From almost zero in 1997,e – commerce or e-business projects now account for about 10 percent of all software development and service work in India and are projected to reach 20 percent within two years. The Indian software industry has emerged despite a poor information technology infrastructure. In 2000, India had just five personal computers per 1,000 people, compared to 588 per 1,000 in the United States, 32 telephone lines per 1,000 people compared to 700 per 1,000 in the United States, and Internet users numbered around 5 million, compared to almost 100 million in the United States. But sales of personal computers are starting to take off, and the rapid growth of mobile telephones in India’s main cities is to some extent compensating for the lack of fixed telephone lines.

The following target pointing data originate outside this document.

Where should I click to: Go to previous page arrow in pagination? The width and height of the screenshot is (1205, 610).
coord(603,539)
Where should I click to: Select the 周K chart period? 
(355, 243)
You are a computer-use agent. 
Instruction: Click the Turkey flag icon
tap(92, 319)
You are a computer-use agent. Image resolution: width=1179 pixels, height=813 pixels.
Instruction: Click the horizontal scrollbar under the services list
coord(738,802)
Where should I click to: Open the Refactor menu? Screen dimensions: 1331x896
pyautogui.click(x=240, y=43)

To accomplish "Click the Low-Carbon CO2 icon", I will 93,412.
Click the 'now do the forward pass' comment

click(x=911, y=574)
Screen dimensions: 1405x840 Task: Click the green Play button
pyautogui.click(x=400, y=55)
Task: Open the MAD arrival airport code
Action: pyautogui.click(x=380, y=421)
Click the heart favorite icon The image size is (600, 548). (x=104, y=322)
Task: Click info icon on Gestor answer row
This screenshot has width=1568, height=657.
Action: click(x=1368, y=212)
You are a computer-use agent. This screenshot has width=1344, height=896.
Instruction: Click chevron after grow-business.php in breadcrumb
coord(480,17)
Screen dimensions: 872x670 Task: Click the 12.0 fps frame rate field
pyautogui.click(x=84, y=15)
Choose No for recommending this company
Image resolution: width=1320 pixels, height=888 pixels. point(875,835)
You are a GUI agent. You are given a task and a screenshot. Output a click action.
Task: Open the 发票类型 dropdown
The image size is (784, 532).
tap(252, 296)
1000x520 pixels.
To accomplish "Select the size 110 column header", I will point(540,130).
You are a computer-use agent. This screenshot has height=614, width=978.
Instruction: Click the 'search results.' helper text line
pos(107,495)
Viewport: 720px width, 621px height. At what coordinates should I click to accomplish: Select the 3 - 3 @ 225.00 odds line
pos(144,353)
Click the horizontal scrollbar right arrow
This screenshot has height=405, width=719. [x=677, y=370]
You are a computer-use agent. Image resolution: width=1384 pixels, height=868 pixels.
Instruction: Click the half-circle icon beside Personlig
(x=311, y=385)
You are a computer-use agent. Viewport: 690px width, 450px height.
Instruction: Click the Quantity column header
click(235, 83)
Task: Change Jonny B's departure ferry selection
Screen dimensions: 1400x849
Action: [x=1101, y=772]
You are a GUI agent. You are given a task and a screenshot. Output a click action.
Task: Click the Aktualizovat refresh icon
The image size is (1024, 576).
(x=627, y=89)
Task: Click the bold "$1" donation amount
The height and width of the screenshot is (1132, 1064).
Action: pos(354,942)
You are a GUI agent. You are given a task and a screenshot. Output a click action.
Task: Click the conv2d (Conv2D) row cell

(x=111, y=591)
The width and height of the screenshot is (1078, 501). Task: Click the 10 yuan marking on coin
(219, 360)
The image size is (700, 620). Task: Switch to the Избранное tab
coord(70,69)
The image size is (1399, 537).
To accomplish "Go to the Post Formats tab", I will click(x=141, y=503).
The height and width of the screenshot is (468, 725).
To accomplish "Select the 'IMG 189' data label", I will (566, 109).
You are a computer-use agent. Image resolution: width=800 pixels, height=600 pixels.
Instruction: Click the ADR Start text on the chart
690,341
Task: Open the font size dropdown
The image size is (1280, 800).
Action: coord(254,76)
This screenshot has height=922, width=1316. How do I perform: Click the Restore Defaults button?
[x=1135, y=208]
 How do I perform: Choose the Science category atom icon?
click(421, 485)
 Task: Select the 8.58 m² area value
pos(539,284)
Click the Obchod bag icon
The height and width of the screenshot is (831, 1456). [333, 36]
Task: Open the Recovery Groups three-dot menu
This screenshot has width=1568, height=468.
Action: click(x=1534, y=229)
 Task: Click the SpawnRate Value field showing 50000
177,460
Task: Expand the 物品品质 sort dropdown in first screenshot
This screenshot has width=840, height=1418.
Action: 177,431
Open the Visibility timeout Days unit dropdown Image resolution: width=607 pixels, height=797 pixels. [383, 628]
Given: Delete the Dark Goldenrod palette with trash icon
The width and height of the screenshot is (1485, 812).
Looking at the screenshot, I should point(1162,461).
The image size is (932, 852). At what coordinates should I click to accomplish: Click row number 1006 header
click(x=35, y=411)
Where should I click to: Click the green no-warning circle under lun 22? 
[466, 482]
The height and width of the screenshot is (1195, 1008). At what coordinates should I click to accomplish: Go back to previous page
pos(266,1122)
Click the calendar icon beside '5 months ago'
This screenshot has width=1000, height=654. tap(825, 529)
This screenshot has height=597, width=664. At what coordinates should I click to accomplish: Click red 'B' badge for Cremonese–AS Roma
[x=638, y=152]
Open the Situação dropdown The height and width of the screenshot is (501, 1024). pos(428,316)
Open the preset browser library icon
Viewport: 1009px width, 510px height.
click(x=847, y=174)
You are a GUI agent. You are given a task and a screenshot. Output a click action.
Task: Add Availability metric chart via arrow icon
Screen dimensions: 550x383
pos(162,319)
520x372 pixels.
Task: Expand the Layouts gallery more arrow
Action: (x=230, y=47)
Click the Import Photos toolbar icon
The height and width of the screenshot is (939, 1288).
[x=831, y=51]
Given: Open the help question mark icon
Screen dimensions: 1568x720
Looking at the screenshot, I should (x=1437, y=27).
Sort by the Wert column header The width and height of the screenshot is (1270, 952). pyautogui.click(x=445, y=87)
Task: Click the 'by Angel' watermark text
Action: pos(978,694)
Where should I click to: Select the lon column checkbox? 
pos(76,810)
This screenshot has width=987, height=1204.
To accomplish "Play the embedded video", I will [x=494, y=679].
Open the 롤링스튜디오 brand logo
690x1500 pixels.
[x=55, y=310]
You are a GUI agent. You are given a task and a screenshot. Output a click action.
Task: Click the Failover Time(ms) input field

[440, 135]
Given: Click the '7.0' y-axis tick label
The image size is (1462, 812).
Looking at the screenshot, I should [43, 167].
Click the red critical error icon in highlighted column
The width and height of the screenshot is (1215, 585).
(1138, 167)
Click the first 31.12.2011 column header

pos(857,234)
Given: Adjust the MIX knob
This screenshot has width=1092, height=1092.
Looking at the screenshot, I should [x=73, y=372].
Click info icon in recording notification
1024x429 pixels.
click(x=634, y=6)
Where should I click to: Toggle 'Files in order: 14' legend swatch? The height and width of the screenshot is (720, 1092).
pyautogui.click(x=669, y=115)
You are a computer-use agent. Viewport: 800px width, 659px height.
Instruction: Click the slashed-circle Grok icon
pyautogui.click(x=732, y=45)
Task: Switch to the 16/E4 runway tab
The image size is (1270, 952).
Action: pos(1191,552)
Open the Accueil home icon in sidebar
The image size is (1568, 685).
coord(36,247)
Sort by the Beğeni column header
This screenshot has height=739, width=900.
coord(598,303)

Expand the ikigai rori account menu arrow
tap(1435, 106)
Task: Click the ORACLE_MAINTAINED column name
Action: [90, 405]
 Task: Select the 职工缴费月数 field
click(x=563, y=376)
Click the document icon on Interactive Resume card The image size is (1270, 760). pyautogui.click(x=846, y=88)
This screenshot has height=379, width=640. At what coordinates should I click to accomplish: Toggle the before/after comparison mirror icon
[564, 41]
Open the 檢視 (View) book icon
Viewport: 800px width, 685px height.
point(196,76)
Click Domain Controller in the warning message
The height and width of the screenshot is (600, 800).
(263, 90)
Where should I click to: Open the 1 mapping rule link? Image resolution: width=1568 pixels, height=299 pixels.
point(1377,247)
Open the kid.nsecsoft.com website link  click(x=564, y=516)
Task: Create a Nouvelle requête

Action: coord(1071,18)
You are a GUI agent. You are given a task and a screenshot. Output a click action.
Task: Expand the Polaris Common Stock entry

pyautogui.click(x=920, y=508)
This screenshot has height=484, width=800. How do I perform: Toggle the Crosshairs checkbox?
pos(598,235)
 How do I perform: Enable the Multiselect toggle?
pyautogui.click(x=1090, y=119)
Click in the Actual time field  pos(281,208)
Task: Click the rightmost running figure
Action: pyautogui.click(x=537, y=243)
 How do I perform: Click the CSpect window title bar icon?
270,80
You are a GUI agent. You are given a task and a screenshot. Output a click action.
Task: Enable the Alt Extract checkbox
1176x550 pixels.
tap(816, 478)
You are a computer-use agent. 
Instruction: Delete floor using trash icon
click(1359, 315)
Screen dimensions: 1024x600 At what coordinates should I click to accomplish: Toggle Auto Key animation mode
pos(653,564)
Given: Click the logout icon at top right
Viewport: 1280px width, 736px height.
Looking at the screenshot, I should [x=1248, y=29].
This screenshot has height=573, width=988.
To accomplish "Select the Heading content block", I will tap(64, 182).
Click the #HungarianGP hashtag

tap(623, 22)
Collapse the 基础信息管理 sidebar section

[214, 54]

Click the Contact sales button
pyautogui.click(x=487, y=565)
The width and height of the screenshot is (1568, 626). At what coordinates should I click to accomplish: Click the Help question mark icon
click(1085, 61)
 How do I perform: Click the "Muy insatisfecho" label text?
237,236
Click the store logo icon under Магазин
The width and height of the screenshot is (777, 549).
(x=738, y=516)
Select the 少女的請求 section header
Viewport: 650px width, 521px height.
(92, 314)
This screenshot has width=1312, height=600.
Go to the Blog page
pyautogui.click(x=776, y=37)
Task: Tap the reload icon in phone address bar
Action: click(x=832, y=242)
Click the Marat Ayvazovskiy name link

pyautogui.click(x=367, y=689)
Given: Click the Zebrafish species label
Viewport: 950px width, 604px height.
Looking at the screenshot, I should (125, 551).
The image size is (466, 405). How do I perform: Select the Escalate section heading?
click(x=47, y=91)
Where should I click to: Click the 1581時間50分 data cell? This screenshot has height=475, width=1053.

In explaining the success of their industry, India’s software entrepreneurs point to a number of factors.

Although the general level of education in India is low, India’s important middle class is highly educated and its top educational institutions are world class. Also, India has always emphasized engineering. Another great plus from an international perceptive is that English is the working language throughout much of middle – class India – a remnant from the days of the British raja. Then there is the wage rate. American software engineers are increasingly scarce, and the basic salary has been driven up to one of the highest for any occupational group in the country, with programmers earning $90,000 per year. Programmers in India, in contrast, earn about $5,800 per year, which is very low by international standards but high by Indian standards. Salaries for programmers are rising rapidly in India, but so is productivity. In 1992, productivity was around $21,000 per software engineer. By 2000, the figure had risen to $65,000. As a consequence of these factors, of these factors, in 2002 work done in India for U.S. software companies amounted to $25 to $35 an hour, compared to $75 to $100 per hour for software development done in the United States. Another factor helping India is that satellite communications have removed distance as an obstacle to doing business for foreign clients.

Answer the following question. Q1. To what extent does the theory of comparative advantage explain the rise of the Indian software industry? Q2. To what extent does the Heckscher – Ohlin theory explain the rise of the Indian software industry? Q3. Use Michael Porter’s diamond to analyze the rise of the Indian software industry. Does this analysis help explain the rise of this industry? Q4. Which of the above theories – comparative advantage, Heckscher – Ohlin, or Porter’s gives the best explanation of the rise of the Indian software industry ? Why?